In the Royal Selangor golf club and Commonwealth Club, on the outskirts of Kuala Lumpur in the expatriate area of Damansara Heights, some attacked John Major for not doing enough to save jobs and future prospects.
An executive from a British contract catering company said: 'We want to know what retaliation the British government will take.' Something needed to be done to resolve the situation before it got out of hand. His company had spent two years setting up in Malaysia and linking with a local partner to bid for government catering contracts.

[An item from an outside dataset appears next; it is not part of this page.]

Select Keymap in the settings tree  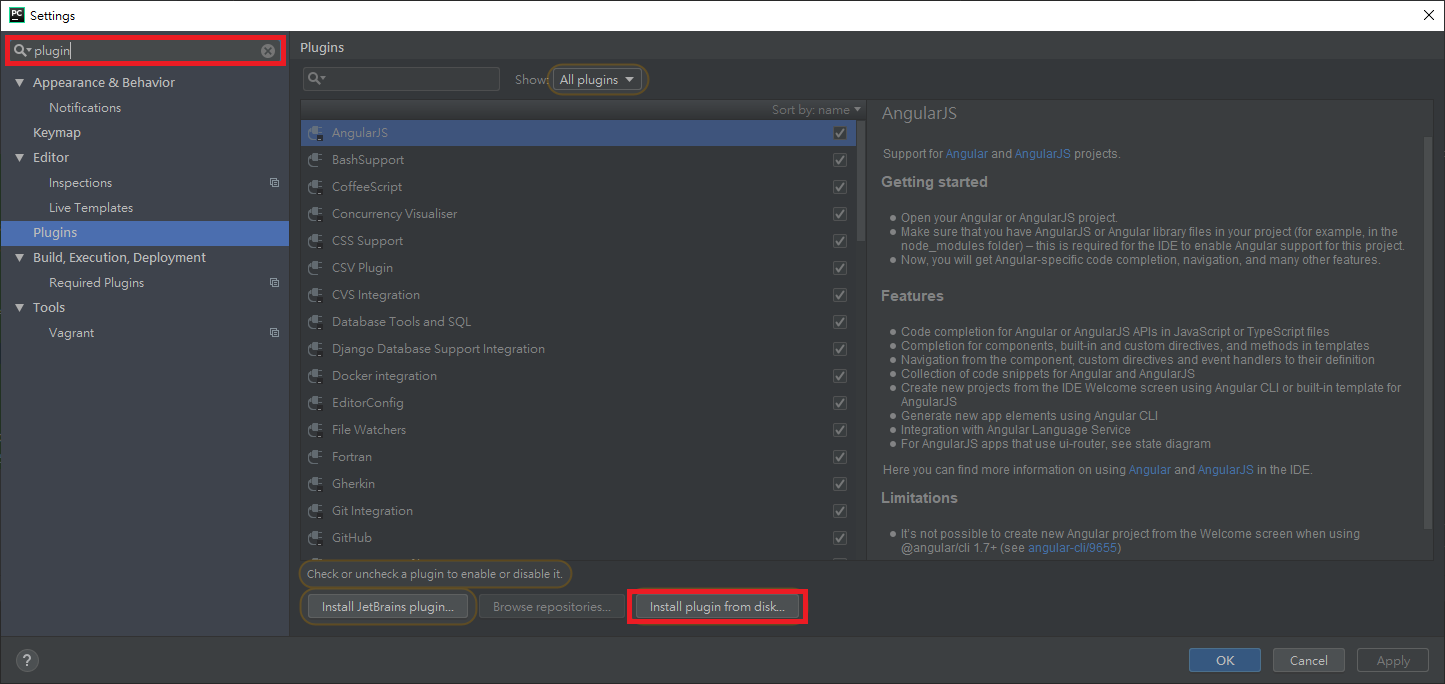coord(57,133)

That work was in ruins.
The expatriates said police authorities and other agencies should stop buying the Malaysian Proton car.
Kevin Kelly, who works for a Malaysian company, said Britain should be proud of its free press.

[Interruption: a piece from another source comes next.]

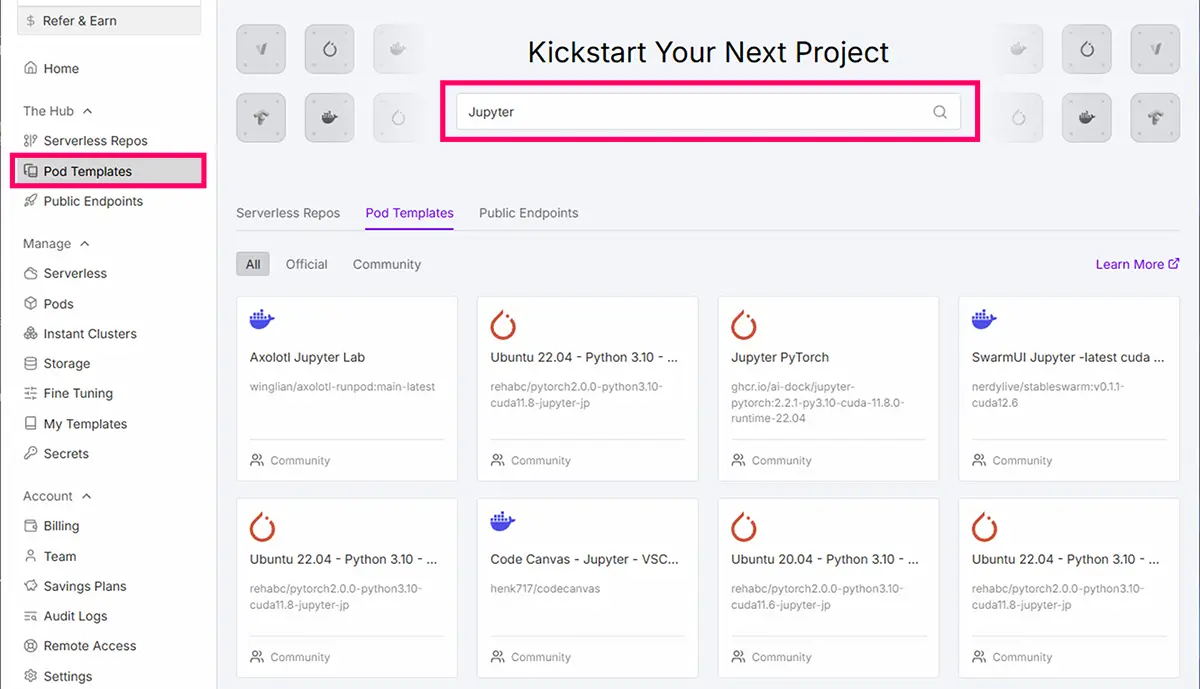Click the Docker icon on Axolotl Jupyter Lab card
This screenshot has height=689, width=1200.
(x=262, y=320)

A British businessman said that a peace mission should be attempted, by Mr Major or Douglas Hurd the Foreign Secretary - or preferably by Baroness Thatcher. 'That will be the last thing Mr Major wants but if that is what it takes it should be done.'
A fellow member of the Royal Selangor, a management consultant, also advocated calling on the services of Lady Thatcher, who struck up a warm relationship with Mahathir Mohamad, the Malaysian Prime Minister, when she was in power. That friendliness has evaporated under Mr Major, whom Dr Mahathir regarded as weak. 'Dr Mahathir is a strong man - he doesn't like substitutes.'
'The stories are true - that's why the Malaysians don't like them,' said a software consultant at the Commonwealth Club. He quoted a banking contract worth dollars 68m ( pounds 45m) where a local middleman demanded dollars 15m.
They all said it was too early to decide about their futures. However, unless the ban was revoked quickly it would cause great harm.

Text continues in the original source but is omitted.